__Extrait présenté__

++++++++++

Pierre Bonnard a écrit que « La beauté, c'est la satisfaction de la vision. La vision est satisfaite par la simplicité et l'ordre. »
On pourrait aisément adopter cette formule pour décrire ce petit volume édité par l'Atelier contemporain, car les notes des agendas de Pierre Bonnard y sont mises en forme d'une manière sobre et harmonieuse, à la manière de petits haïkus, séparés par des plages de blanc qui illuminent les mots, comme en peinture « le voisinage du blanc rend lumineuses des taches très colorées. »
Peu de couleurs pourtant dans ce volume, mais les facsimilés sépia des pages des agendas griffonnés au crayon par Pierre Bonnard sont des éclats qui touchent le coeur : ils montrent que le peintre vit dans une « rencontre aimante avec le monde », comme le dit la belle introduction d'
Alain Lévêque.
Pierre Bonnard note en effet chaque jour le temps qu'il fait, « beau » ou « nuageux ». Parfois « beau » est biffé, car les pluies sont arrivées. Il n'oublie pas qu'il faut acheter du charbon ou des allumettes. Il esquisse le chat qui passe, le mouvement de la mer, des silhouettes à insérer dans un tableau en cours.
Mais surtout, il y a ces notes brèves « À soi-même » (pour paraphraser
Odilon Redon) qui n'étaient pas destinées à être publiées, mais que P. Bonnard a réunies à la fin de sa vie pour les offrir dans la revue « Verve ».

++++++++++

__Matériel fourni__
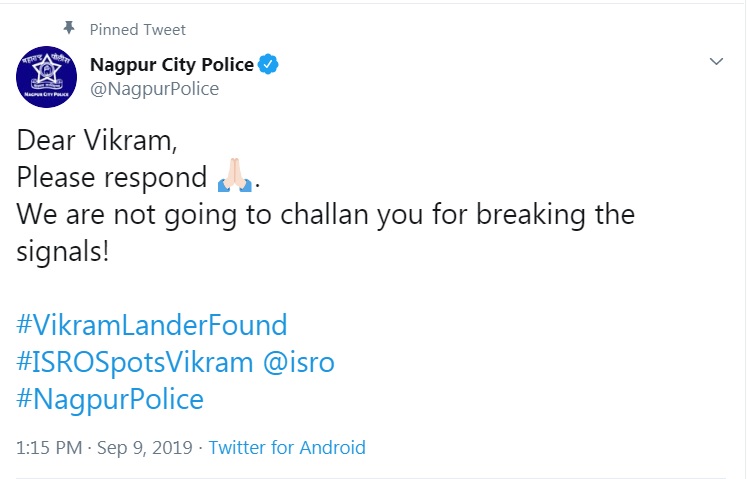Open the #ISROSpotsVikram hashtag
This screenshot has width=751, height=479.
pyautogui.click(x=135, y=362)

++++++++++

__Consignes__
1. Répondez brièvement à ces questions sur l'extrait consacré aux agendas de Pierre Bonnard :
(a) D'après la citation de Bonnard en tête de l'extrait, qu'est-ce qui satisfait la vision ?
(b) Quel éditeur a publié le petit volume ?
(c) Dans quelle revue Bonnard a-t-il offert ses notes à la fin de sa vie ?
2. Dans l'extrait, transformez en liste à puces le paragraphe qui commence par « Pierre Bonnard note en effet chaque jour » en gardant ses faits principaux.
Pour répondre, servez-vous uniquement de l'extrait et non du matériel.

__Réponses attendues__
1.
(a) La simplicité et l'ordre.
(b) L'Atelier contemporain.
(c) La revue « Verve ».

2.
- Pierre Bonnard note chaque jour le temps qu'il fait, « beau » ou « nuageux ».
- Il biffe parfois « beau » quand les pluies sont arrivées.
- Il n'oublie pas d'acheter du charbon ou des allumettes.
- Il esquisse le chat qui passe, le mouvement de la mer et des silhouettes à insérer dans un tableau en cours.